18/03/2010
Big Star’s September Gurls as covered by the Bangles.
I’m quite certain the first time I heard a Big Star song, it was from the lips of Susanna Hoffs. I’d heard Alex Chilton before, “The Letter,” a classic rock radio standard from his first band the Boxtops was pretty likely to get turned up by my Mom in her Chevy station wagon.
Like many other fans of music, I later “discovered” Big Star and found that many of my favorite artists, Elliot Smith, Wilco and REM to name a few were fans as well. Chilton and Bell’s material was extremely strong and not unlike the work of Dylan or Cohen, really shinned in the hands of other experts. It’s been said that once a song becomes a hit, it can become a hit again — I think something similar can be said of any great song — they bare repeating. I can easily listen to an album’s worth of “Thirteen” covers back to back — the same goes for most of the songs on the first two albums.
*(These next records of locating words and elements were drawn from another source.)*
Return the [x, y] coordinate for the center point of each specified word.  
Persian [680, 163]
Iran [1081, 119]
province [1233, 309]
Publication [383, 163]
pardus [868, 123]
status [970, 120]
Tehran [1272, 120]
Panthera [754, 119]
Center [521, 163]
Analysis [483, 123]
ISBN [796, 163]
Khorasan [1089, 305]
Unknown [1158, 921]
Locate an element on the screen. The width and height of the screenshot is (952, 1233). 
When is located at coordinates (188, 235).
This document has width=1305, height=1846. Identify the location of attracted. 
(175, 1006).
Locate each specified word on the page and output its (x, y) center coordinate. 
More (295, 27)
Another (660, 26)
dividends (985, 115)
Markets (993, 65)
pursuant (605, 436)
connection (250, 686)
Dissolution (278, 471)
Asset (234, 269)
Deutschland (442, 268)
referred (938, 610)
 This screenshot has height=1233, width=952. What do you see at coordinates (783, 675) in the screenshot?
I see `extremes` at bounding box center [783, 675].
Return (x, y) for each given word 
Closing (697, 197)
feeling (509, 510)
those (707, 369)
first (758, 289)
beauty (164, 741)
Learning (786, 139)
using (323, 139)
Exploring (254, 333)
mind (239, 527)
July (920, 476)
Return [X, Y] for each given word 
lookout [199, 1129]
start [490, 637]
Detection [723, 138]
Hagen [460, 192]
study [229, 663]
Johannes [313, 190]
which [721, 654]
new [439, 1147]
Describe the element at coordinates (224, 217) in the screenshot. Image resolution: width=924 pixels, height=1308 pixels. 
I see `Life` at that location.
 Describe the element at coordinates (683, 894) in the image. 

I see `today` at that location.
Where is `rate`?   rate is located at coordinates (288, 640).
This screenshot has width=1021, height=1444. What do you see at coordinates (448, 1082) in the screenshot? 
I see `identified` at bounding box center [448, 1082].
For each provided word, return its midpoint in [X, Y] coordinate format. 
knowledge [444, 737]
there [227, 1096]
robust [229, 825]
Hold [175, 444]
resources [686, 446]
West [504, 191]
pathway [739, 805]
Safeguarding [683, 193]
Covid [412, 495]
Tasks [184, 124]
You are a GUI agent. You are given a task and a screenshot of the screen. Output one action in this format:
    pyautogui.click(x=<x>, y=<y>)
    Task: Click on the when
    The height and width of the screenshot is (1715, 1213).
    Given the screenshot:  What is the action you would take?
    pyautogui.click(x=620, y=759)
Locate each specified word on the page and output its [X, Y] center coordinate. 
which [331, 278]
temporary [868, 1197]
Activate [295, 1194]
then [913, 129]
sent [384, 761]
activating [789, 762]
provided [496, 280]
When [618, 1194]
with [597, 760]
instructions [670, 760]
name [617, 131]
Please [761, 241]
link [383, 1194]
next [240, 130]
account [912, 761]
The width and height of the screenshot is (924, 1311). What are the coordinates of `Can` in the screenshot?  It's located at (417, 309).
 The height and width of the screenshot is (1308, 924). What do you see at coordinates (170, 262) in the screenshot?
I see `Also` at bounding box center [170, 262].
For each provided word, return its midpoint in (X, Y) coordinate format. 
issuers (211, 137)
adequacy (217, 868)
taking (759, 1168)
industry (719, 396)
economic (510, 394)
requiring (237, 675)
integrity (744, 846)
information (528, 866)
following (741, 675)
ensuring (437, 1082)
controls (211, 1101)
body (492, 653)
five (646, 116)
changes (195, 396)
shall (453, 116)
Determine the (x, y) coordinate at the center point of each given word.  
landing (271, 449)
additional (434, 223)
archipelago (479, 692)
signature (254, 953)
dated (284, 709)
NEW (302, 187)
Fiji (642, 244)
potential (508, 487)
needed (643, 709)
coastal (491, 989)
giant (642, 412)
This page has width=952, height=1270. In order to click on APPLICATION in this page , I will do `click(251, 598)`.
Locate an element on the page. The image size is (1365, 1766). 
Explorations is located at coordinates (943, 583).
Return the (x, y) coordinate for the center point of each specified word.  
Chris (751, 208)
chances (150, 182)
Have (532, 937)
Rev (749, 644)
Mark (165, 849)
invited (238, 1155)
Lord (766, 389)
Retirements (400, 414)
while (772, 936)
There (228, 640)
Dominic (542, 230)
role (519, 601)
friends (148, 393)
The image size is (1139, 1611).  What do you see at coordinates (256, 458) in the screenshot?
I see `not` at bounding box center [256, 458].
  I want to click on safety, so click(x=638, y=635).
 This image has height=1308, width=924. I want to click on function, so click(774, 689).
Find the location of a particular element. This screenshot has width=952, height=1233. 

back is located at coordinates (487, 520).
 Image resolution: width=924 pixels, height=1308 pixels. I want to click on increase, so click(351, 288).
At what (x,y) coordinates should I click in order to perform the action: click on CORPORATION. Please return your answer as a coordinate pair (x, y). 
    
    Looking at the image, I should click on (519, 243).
Still, I am reminded now that Alex Chilton is gone, that Big Star has been gone for close to 40 years. I know that Chilton was able to capitalize at least in a small way on the great accomplishment of his Big Star work by touring with the Poises under the original name, but in all honesty, I eventually had to admit to myself that I didn’t want “In Space” coming up on my iPod — it wasn’t bad, but I never really could connect with it like I could with “#1 Record.”
It also occurs to me that while the business of music today has many problems — getting great music to an audience isn’t one of them. Big Star is the textbook example of a band people wanted to hear, but couldn’t because they were unable to overcome the limitations of their obligations to a failing and incompetent corporation. It’s part of their myth and status as outsider heroes, but in the final analysis — I for one would like to remove the under from the appreciated line on the epitaph.
Alex Chilton, a great talent, recognized and appreciated in his time.